The Average Cost for a Round of Golf in the USA
Public Access and Municipal Courses
An average weekend round of golf at municipal courses is about $45 whereas privately owned courses are on average $10 more. This may not seem like a big difference but with more public access courses becoming privately owned, the price for a round of golf is likely to increase. Even with increased prices, privately owned public courses are often still more cost effective. Private clubs generally have a one-time membership fee, ranging from a few hundred to thousands of dollars. Some clubs have an additional cart/caddie fee and daily use fee as well. However, avid golfers may find country clubs desirable do to the many amenities and perks they offer.
Whether you are new to golf or unfamiliar with a course, it is best to arrive prepared. Many courses offer equipment rental or have a store to purchase new equipment but check with your location ahead of time to make sure they have what you will need. Club rentals average around $15 and balls cost around $10/ dozen. Of course, you can also just bring your own golf bag with everything you need. Also, will you be walking the course, carrying your own clubs, or prefer a golf cart? Many courses charge $15-$20 to use a cart. If you plan on walking, you might want to check if there are fees for going over the allotted time. Novices should consider adding a lesson, generally around $40, before the bad swings become bad habits.
Time and Location
Prices vary greatly depending on the location. A course in Iowa charges 22$ to walk a full-length course on the weekends. In contrast, a course in Miami charges up to 200$ for non-residents in the winter. Even though both of these examples are public, city-owned entities, the time of year and location demonstrated a drastic difference in their prices. Places with dense populations, desirable climates, and tourist attractions generally have higher rates.

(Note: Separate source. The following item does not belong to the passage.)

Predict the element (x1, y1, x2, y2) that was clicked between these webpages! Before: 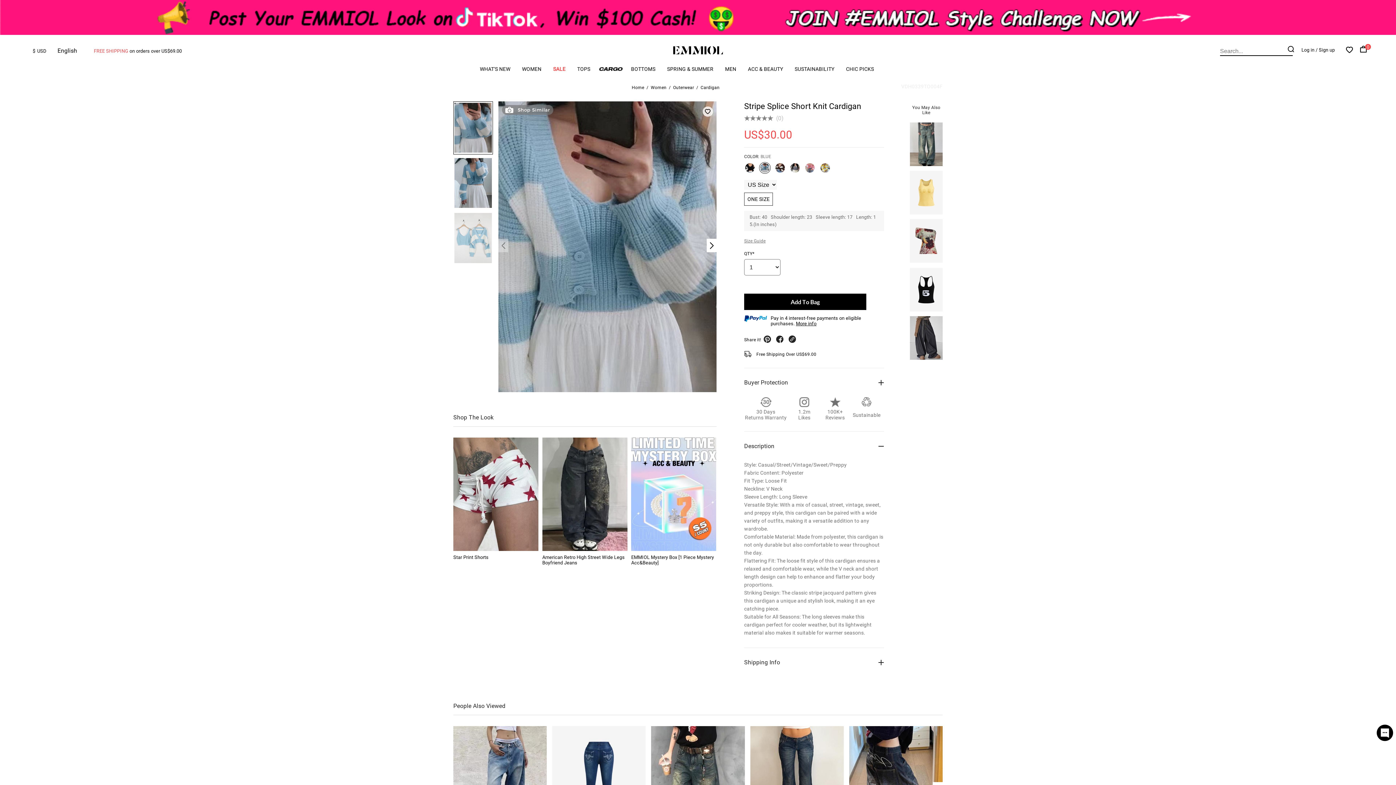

Courses around the country often have reduced rates for weekdays, afternoons, and during slow seasons. Weekday late afternoons can be half the price on weekend mornings for some courses. Warmer destination courses will often have separate summer, fall, and winter prices offering significantly reduced rates for summer rounds. Of course, a round of golf on a hot and sticky afternoon of a mid-July Wednesday in Miami may not sound incredibly desirable but that’s the point.
The price of golf depends on the area’s level of interest as well. Areas with high interest in golf and only a few courses will inevitably be more expensive than areas with low interest and many available courses. Highly developed metropolitan areas generally have more expensive courses because there is less space for golf and more people interested in playing. Age, maintenance, renovations, and customer service also have an impact on the price and ability to drawn in golfers. Newer isn’t always better but can mean pricier. Often new courses draw in golfers ready to “test the water” but older courses keep their business. The more you hit the green, you will notice that a well-manicured course, good customer service, and the comfort of familiarity and friends often is more appealing to golfers like yourself.